* [DOCUMENT TEXT]:
— begin —
The chips to be sorted are fed into the apparatus above the first of the rows of the disks. The material leaving the infeed will then be transported over the disks, with chips whose thickness is less than the width of the space between adjacent intermeshing disks dropping therebetween. The remaining thicker chips are transported to the last of the rows of disks and dropped onto an output device for removal from the apparatus.

It is important to the practice of the invention that adequate provision be made to develop forces tending to align the traveling chips lengthwise with the disks and also to upset them so that they present their thicknesses to the spaces between adjacent intermeshing disks. A particularly effective way of accomplishing this result is to cause adjacent disks to rotate at different peripheral speeds. One preferred form of the invention for this purpose has the disks in each row of alternating diameters, e.g. a two-inch variation, so that even if all rows are driven at the same angular rate, both aligned and intermeshing disks will rotate at different peripheral speeds.

In another form of the invention, the desired difference in peripheral speeds of adjacent disks is accomplished by having the disks in each row of a different common diameter from those in the adjacent row or rows, and to drive all rows at the same angular rate. The resulted repeated changes in the rate of forward movement of the chips along the tops of the disks, and in their vertical inclinations as they pass from disks of one diameter to those of another diameter, are effective in upsetting the chips to present them in the appropriate alignment for passage between intermeshing disks if they are within the acceptable thickness range.

As an alternative form disks of uniform diameter can be used, in which case adjacent rows should be driven at different angular rates to produce different peripheral speeds of disks in adjacent rows. Other arrangements of disks and spacers in accordance with the invention are described in detail hereinafter. In every case, each disk has a radially contoured outer peripheral edge portion, with the depth of the contour sufficiently shallow to prevent chips of thickness greater than the predetermined thickness from passing between the outer peripheral edge of a member and an opposing spacer, the purpose of the contoured disk periphery being to avoid smooth cylindrical edges which will have minimum frictional or gripping engagement with the chips.
— end —
* [TASK 1]:
Reproduce the dataset entries below word for word, starting at the line containing "This screenshot has width=1024, height=768." and continuing through the final entry, both ends included.

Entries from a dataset
— begin —
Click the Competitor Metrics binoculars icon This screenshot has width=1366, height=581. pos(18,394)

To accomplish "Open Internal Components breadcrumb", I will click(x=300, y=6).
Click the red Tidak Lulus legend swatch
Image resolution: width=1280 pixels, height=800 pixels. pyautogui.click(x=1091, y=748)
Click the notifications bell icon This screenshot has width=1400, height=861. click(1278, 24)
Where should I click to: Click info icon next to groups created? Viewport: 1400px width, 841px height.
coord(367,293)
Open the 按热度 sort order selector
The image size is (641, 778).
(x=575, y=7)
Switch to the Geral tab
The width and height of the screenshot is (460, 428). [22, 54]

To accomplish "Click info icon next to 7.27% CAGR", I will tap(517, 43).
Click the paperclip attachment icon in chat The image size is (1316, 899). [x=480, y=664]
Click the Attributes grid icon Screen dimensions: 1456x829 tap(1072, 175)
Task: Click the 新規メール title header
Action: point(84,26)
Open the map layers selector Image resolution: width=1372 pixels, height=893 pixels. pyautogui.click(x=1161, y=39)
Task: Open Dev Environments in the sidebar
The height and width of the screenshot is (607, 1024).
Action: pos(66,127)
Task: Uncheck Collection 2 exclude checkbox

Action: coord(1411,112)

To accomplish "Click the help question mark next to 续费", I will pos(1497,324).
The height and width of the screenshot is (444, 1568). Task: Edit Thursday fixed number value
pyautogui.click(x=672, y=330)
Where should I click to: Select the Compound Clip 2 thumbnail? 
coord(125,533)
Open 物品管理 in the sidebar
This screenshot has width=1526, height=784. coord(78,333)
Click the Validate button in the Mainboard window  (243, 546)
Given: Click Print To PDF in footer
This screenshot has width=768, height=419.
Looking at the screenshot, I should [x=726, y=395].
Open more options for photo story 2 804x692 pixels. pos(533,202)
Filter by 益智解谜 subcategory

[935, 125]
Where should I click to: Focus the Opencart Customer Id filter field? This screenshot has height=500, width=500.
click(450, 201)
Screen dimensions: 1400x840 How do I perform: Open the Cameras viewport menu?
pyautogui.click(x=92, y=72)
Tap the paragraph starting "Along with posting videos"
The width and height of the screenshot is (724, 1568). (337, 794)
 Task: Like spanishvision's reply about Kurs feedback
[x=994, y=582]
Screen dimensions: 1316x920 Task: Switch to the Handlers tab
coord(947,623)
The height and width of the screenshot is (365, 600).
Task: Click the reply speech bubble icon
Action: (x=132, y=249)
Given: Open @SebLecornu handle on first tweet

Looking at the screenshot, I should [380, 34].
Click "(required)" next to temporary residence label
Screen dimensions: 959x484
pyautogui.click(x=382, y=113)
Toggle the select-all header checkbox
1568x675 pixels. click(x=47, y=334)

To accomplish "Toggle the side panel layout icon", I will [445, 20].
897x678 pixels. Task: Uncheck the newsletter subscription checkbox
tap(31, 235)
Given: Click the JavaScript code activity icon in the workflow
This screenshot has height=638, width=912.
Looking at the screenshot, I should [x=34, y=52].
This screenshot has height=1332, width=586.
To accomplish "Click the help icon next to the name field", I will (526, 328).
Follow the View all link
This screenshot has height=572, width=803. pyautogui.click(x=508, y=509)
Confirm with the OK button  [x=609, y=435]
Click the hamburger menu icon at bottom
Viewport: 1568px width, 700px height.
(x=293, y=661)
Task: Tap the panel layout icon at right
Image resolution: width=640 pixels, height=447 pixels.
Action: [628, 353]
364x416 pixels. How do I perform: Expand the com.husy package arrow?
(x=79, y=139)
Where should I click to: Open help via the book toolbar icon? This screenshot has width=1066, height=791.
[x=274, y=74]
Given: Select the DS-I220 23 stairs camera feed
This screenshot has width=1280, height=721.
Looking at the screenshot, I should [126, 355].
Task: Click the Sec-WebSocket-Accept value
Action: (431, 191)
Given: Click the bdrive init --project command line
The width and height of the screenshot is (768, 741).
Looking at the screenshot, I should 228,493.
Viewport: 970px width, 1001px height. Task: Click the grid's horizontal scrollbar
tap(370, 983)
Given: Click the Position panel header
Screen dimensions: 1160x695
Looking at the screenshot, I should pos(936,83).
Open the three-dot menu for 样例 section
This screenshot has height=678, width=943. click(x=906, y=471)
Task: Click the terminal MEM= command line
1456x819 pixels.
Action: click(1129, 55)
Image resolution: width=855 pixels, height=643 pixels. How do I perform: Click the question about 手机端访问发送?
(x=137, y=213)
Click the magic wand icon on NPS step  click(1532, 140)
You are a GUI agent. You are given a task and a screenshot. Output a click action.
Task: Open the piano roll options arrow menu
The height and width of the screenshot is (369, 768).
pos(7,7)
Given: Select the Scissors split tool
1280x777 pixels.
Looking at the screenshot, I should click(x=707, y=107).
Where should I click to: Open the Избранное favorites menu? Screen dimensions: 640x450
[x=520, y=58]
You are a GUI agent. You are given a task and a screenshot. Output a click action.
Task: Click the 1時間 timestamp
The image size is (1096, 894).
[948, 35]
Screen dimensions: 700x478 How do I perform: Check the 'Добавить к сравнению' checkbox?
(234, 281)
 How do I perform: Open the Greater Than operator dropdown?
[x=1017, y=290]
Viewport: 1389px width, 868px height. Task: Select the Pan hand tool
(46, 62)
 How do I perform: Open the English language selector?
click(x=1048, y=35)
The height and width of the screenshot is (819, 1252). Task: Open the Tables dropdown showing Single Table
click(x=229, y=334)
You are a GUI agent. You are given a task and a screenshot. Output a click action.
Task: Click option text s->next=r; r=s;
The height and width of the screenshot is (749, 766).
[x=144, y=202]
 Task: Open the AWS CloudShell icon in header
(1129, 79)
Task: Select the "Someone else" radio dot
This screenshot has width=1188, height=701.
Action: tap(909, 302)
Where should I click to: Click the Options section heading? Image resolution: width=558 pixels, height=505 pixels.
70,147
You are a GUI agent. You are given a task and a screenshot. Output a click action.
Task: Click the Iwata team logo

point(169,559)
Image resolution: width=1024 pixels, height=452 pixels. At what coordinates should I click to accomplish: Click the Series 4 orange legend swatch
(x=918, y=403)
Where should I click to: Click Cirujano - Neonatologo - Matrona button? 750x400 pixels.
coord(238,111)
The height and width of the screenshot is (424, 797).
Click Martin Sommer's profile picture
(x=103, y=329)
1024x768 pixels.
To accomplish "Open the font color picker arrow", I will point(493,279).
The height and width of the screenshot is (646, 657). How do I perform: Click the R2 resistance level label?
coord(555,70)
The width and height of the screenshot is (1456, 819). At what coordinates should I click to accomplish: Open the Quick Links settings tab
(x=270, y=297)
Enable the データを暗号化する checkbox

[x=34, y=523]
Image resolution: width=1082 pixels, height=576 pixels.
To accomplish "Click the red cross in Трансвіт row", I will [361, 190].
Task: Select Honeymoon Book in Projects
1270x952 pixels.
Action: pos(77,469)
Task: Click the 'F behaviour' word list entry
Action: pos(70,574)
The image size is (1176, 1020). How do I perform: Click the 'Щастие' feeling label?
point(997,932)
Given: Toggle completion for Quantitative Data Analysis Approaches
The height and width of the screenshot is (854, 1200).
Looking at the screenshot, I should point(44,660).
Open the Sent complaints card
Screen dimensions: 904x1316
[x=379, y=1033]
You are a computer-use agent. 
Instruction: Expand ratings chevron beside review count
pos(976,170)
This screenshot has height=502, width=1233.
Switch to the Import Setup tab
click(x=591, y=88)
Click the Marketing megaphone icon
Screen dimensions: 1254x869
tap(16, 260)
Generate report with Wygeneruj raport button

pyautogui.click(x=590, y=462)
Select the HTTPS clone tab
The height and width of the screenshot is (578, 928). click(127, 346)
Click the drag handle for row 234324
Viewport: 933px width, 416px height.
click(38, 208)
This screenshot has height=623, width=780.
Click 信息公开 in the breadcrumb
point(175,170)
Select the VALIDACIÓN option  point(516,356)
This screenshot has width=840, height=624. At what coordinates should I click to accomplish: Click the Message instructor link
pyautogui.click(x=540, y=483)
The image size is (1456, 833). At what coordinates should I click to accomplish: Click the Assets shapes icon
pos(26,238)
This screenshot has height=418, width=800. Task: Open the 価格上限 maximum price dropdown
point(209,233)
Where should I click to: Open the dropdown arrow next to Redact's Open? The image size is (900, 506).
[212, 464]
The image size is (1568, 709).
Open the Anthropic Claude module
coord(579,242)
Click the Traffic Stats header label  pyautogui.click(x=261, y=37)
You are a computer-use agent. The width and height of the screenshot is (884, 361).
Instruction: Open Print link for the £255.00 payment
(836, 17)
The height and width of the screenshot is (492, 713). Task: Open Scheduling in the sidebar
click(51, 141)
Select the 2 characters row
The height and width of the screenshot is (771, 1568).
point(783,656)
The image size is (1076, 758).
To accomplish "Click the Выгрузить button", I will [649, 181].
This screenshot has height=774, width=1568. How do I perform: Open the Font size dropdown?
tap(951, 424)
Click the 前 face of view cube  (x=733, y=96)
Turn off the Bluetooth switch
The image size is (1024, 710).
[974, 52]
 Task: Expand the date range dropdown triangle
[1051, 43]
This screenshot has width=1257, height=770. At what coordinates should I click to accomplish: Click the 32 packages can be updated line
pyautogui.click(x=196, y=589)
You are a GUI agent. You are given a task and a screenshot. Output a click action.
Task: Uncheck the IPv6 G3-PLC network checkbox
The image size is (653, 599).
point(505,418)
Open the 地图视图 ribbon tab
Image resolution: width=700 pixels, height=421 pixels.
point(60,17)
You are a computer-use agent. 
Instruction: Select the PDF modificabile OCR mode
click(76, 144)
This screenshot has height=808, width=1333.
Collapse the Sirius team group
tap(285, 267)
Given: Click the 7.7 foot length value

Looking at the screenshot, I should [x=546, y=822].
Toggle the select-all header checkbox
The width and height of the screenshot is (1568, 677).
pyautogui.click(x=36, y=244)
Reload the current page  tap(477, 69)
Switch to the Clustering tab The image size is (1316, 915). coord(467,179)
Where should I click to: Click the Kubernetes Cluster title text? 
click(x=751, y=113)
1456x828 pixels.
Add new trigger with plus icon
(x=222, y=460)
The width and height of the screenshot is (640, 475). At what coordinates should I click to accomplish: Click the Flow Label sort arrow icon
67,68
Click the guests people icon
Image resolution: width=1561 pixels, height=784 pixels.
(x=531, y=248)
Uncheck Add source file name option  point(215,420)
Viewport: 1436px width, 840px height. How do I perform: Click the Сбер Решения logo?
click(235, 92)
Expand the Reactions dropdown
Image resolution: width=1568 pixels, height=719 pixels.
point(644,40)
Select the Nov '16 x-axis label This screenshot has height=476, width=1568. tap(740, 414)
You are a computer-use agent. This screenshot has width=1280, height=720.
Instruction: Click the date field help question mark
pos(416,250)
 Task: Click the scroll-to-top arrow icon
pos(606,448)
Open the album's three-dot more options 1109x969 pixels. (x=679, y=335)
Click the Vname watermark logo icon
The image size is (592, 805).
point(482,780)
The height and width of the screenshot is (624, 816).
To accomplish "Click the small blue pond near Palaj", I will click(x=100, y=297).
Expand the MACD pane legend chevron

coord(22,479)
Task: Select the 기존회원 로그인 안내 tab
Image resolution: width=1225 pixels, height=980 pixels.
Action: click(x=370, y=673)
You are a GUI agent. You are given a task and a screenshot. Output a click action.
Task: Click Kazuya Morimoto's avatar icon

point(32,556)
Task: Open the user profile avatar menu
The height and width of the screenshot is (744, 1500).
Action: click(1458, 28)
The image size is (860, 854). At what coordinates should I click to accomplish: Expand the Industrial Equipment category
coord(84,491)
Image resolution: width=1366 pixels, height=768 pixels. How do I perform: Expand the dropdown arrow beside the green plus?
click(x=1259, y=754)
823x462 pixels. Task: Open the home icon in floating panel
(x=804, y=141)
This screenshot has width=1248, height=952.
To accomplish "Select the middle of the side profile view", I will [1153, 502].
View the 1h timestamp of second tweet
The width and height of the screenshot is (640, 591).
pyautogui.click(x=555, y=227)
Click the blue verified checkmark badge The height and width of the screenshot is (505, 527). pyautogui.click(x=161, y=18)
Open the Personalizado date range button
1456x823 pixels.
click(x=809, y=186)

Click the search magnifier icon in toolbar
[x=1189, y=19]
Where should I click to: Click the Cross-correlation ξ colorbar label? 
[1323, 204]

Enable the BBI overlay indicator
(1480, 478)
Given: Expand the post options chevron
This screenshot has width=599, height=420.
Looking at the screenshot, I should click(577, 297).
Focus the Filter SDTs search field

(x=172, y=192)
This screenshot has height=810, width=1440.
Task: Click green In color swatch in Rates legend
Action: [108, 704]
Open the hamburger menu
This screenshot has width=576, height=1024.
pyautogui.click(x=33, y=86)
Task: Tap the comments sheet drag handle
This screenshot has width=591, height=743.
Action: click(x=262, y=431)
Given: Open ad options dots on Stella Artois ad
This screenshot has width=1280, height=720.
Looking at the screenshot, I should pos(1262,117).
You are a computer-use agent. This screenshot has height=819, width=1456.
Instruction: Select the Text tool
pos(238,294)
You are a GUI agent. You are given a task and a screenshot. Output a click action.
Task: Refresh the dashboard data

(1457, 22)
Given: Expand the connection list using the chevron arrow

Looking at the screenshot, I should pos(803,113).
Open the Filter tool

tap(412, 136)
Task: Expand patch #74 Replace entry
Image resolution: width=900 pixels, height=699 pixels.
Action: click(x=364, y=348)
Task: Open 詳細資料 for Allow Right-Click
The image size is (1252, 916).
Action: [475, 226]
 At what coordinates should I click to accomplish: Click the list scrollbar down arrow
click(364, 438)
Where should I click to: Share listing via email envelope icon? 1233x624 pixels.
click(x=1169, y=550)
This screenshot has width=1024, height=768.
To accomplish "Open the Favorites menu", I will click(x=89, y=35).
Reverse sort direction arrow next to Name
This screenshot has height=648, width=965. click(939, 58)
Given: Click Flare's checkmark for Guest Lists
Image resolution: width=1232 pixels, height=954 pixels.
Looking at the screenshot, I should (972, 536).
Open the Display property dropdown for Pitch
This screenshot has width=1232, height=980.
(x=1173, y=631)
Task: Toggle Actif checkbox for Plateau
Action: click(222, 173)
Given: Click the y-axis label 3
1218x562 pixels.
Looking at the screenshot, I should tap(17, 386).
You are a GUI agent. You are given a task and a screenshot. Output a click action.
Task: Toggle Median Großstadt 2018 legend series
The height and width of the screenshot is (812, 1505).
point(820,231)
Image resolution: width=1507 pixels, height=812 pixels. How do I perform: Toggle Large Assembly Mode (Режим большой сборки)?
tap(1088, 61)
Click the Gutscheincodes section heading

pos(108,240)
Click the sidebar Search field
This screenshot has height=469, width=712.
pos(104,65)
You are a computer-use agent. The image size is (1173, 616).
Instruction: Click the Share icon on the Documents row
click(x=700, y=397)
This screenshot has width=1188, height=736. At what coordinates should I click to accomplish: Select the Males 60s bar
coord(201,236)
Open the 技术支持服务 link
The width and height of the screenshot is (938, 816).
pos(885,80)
— end —
* [TASK 2]:
Resume the description of the disk-type chip sorting apparatus above, starting right after its last sentence.

* [ANSWER 1]:
This screenshot has width=1024, height=768.
To accomplish "Open the Favorites menu", I will click(x=89, y=35).
Reverse sort direction arrow next to Name
This screenshot has height=648, width=965. click(939, 58)
Given: Click Flare's checkmark for Guest Lists
Image resolution: width=1232 pixels, height=954 pixels.
Looking at the screenshot, I should (972, 536).
Open the Display property dropdown for Pitch
This screenshot has width=1232, height=980.
(x=1173, y=631)
Task: Toggle Actif checkbox for Plateau
Action: click(222, 173)
Given: Click the y-axis label 3
1218x562 pixels.
Looking at the screenshot, I should tap(17, 386).
You are a GUI agent. You are given a task and a screenshot. Output a click action.
Task: Toggle Median Großstadt 2018 legend series
The height and width of the screenshot is (812, 1505).
point(820,231)
Image resolution: width=1507 pixels, height=812 pixels. How do I perform: Toggle Large Assembly Mode (Режим большой сборки)?
tap(1088, 61)
Click the Gutscheincodes section heading

pos(108,240)
Click the sidebar Search field
This screenshot has height=469, width=712.
pos(104,65)
You are a computer-use agent. The image size is (1173, 616).
Instruction: Click the Share icon on the Documents row
click(x=700, y=397)
This screenshot has width=1188, height=736. At what coordinates should I click to accomplish: Select the Males 60s bar
coord(201,236)
Open the 技术支持服务 link
The width and height of the screenshot is (938, 816).
pos(885,80)

* [ANSWER 2]:
The contoured peripheries of the disks provide a gripping action facilitating transport of the chips across the tops of the rows of disk members, and a plurality of forms of disk peripheries are provided by the present invention. One preferred form has a contour formed of a plurality of blending alternately reversed radii in the plane of the disk, with the radii being sufficiently small that chips of greater than the desired thickness will not pass between the outer peripheral contoured edge portion of a disk and an opposed spacer.

An alternative form of disk periphery has a contour defining a plurality of spaced, substantially semi-circular recesses in the plane of the disk with the depth of the semi-circular recesses being limited as with the radii mentioned above. A further alternative construction is a peripheral contour formed of a plurality of generally triangular tooth-like protrusions in the plane of the disk with the depth between protrusions being limited as with the radii mentioned above.

A still further alternative disk construction has a peripheral contour formed of a plurality of wave-like projections having a radiused leading edge portion in the direction of rotation of the disk and a generally flat portion extending radially inward toward the bottom of the radiused portion of the rearwardly adjacent projection and formed in the plane of the disk with the depth of the contour being limited as aforementioned.

Many other forms of the peripheral contour of the disks are possible, so long as the depth of the contour is such that it will prevent chips of greater than the desired thickness from passing between the edge of a disk and an opposed spacer. In addition, the pattern of different peripheral speeds of adjacent disks is preferably such that the longer chips of acceptable thickness will be oriented parallel to the flow of material over the disks rather than crosswise as with prior art devices. This assists in the up-ending of such long chips so that they can more easily pass between the disks.

A further advantage of the present invention over such mentioned prior art devices is in the possibility of an alternate construction in which rows of the disks are provided in an inclined plane rather than in a horizontal plane as is contemplated as one alternative embodiment of the present invention. The inclined plane may be either upwardly or downwardly inclined relative to the infeed and outfeed mechanisms, so that the rate of material feed may be increased or decreased as desired.

In addition to the use of an inclined plane, it is contemplated, as a further alternative, to use a cascading arrangement of the rows of disks wherein a plurality of rows would be in a horizontal plane adjacent the infeed mechanism, a further plurality of rows would be downwardly inclined and subsequently disposed adjacent the first set of horizontally disposed rows, and a third plurality of rows would be horizontally disposed subsequent to the inclined rows and leading to the output mechanism. This would produce a variable rate of material flow which would assist in up-ending or otherwise reorienting the chips so that those of the desired thickness would pass between the disks of the device.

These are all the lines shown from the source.